La Corte prende atto che, nelle more del giudizio, è sopravvenuto l’art. 5, c. 3, del D.lgs. n. 147/2015, norma che ha sancito che le disposizioni in tema di imposizione diretta sulle plusvalenze da cessioni di immobili e di aziende ovvero da costituzione e il trasferimento di diritti reali sugli stessi, si interpretano nel senso che, in proposito, l’esistenza di un maggior corrispettivo non è presumibile soltanto sulla base del valore anche se dichiarato, accertato o definito a fini dell’imposta dì registro di cui al d.p.r. n. 131/1986 ovvero delle imposte ipotecaria e catastale di cui al d.lgs. n. 347/1990. Viene, quindi, rilevato che “questa Corte ha già ripetutamente affermato l’applicabilità della norma anche a situazioni oggetto di giudizi in corso all’atto della sua entrata in vigore (cfr. Cass. 11543/16, 7488/16, 6135/16), in base al rilievo (v., anche, Cass. 23550/15) che l’esplicita attribuzione alla norma di portata interpretativa di disposizione previgente – se non rende la norma, per ciò stesso, effettivamente interpretativa – le conferisce, di certo, carattere retroattivo, giacché attesta l’intento del legislatore di attribuire alla norma medesima quell’efficacia retroattiva (e, dunque, portata regolatrice di fattispecie formatesi precedentemente alla sua entrata in vigore), che, delle leggi interpretative, costituisce elemento connaturale (cfr., tra le altre, C. cost. 246/1992)”.

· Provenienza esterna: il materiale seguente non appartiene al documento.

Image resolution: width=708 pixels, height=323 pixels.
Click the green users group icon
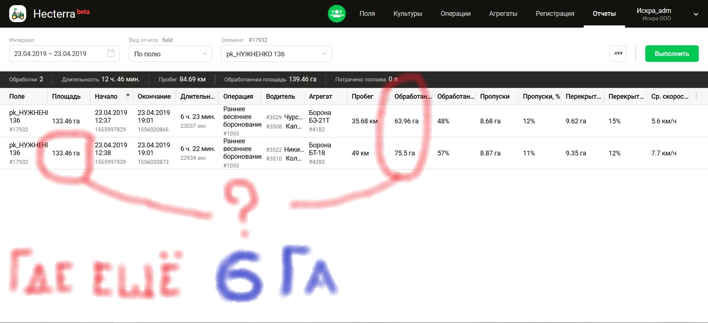point(337,14)
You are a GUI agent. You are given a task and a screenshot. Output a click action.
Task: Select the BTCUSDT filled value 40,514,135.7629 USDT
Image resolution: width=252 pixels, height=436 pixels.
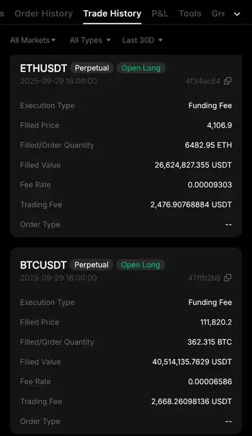point(192,362)
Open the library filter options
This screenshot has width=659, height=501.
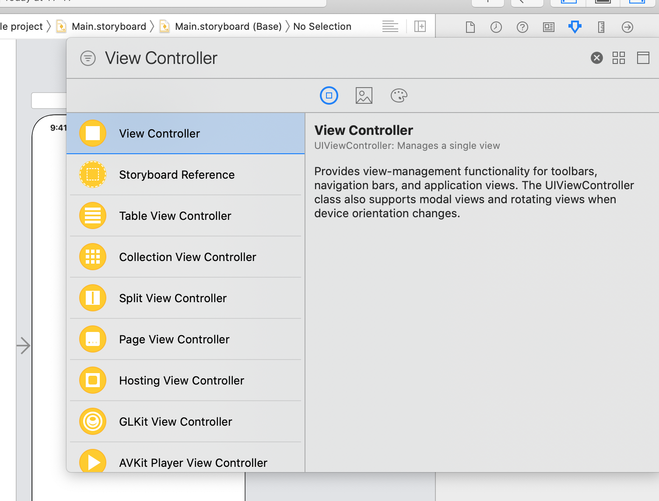88,58
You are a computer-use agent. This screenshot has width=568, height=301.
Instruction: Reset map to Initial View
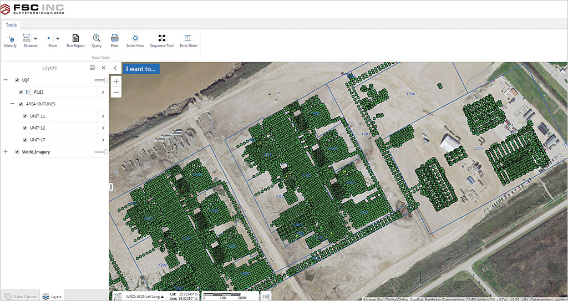[x=135, y=38]
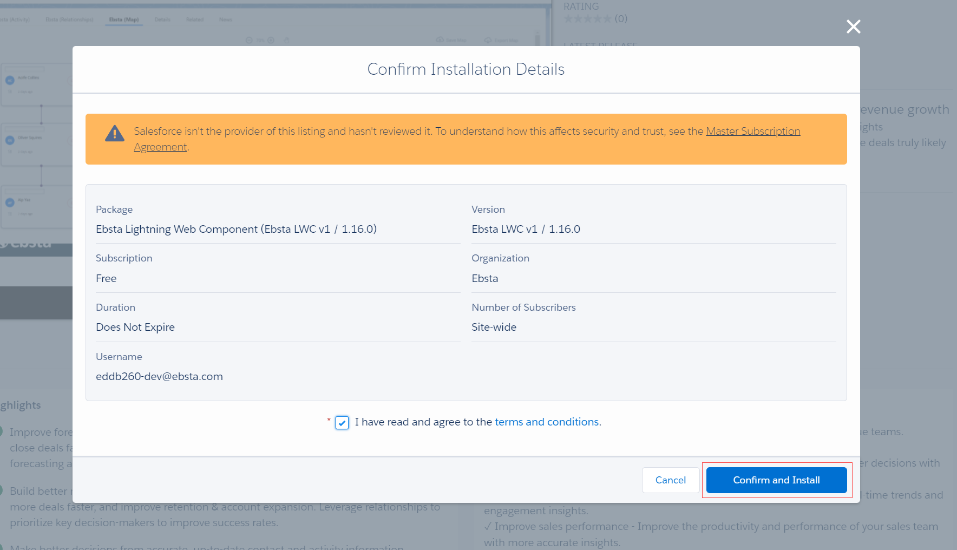The height and width of the screenshot is (550, 957).
Task: Click the zoom out minus icon on the map
Action: click(249, 41)
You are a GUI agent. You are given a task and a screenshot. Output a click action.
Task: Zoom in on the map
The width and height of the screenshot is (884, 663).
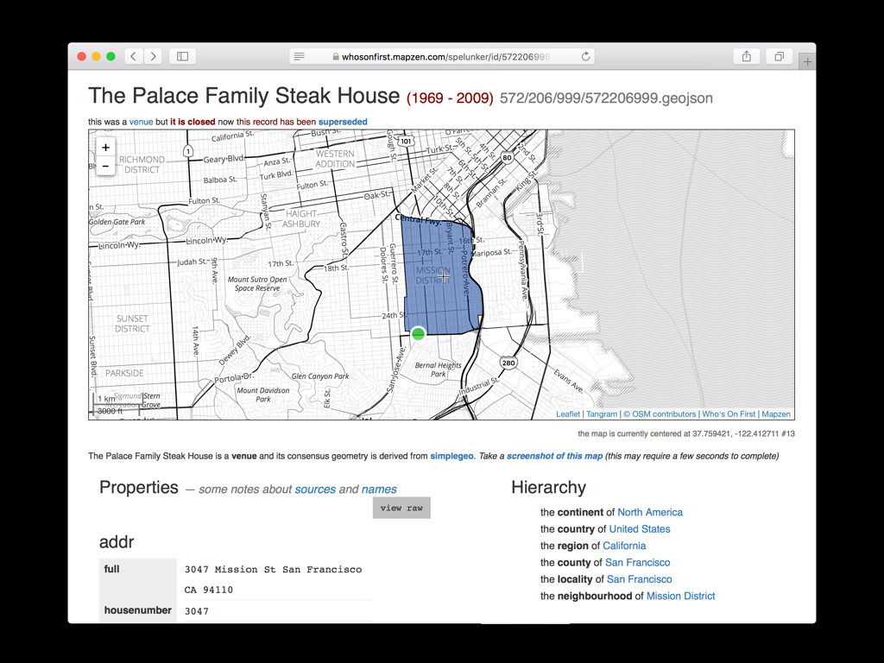[105, 148]
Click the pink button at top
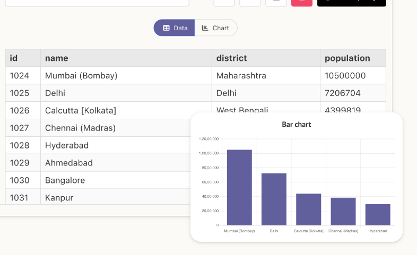417x255 pixels. [x=302, y=3]
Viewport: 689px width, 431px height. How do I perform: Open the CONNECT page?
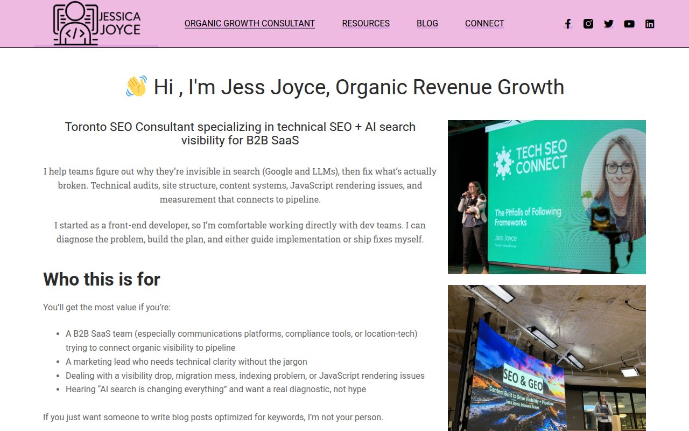484,23
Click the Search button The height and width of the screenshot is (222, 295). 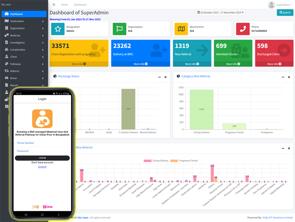click(x=285, y=13)
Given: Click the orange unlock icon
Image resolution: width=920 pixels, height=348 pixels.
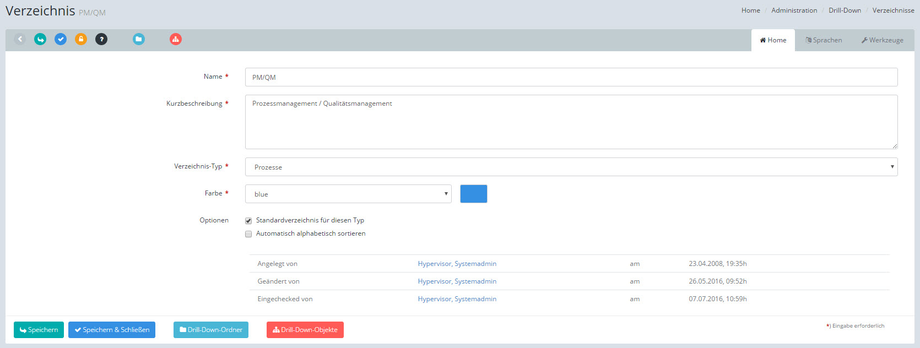Looking at the screenshot, I should pos(81,39).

La norma di interpretazione autentica introdotta, che produce effetti anche sul contenzioso attualmente pendente, deve indurre i contribuenti a verificare quali sono gli elementi che possono portare l’Amministrazione finanziaria a proseguire il contenzioso (sicuramente gli importi dei mutui contratti dagli acquirenti per un importo superiori ai prezzi di acquisto dichiarati, possono costituire solo una spia, atteso che spesso il cliente chiede alla banca un mutuo superiore per fronteggiare le spese di ristrutturazione dell’immobile).

Nel caso in cui non sia l’ufficio a fare la prima mossa, ben potrà farla il contribuente, presentando istanza di autotutela in tutti i casi in cui l’accertamento risulti privo di qualsiasi ulteriore elemento, ovvero potrà valutare di richiedere una conciliazione giudiziale, nei casi in cui gli elementi presenti possono comunque portare ad una diversa quantificazione dell’imposta2.

10 marzo 2017

Roberto Pasquini

1 La norma interessa, altresì, come vedremo, anche la plusvalenza dichiarata a seguito di cessione d’azienda – art.86, del T.U. n. 917/86.

2 Ricordiamo che, con l’art. 9, del D.Lgs. n. 156 del 24 settembre 2015, in G.U.n.233 del 7 ottobre 2010 (suppl. ord. n. 55), in vigore dall’1 gennaio 2016, il legislatore delegato, è intervenuto sulla conciliazione giudiziale, disciplinandola in maniera più organica, attraverso tre specifici articoli (48, 48-bis e 48-ter – fuori udienza, in udienza, e modalità di definizione e pagamento delle somme dovute), estendendola anche al secondo grado (con una riduzione delle sanzioni del 50%; resta ferma la sanzione del 40% del minimo di legge, se la conciliazione si perfeziona nel corso del primo grado di giudizio). Per quanto riguarda le spese di lite, l’art. 9, del D.Lgs. n. 156/2015 ha modificato l’art. 15, del D.Lgs. n. 546/1992. In particolare, il comma 2-octies, del citato articolo 15, del D.Lgs. n. 546/92, prevede che qualora una delle parti abbia formulato una proposta conciliativa, non accettata dall’altra parte senza giustificato motivo, restano a carico di quest’ultima le spese del processo ove il riconoscimento delle sue pretese risulti inferiore al contenuto della proposta ad essa effettuata. Se è intervenuta conciliazione le spese si intendono compensate, salvo che le parti stesse abbiano diversamente convenuto nel processo verbale di conciliazione.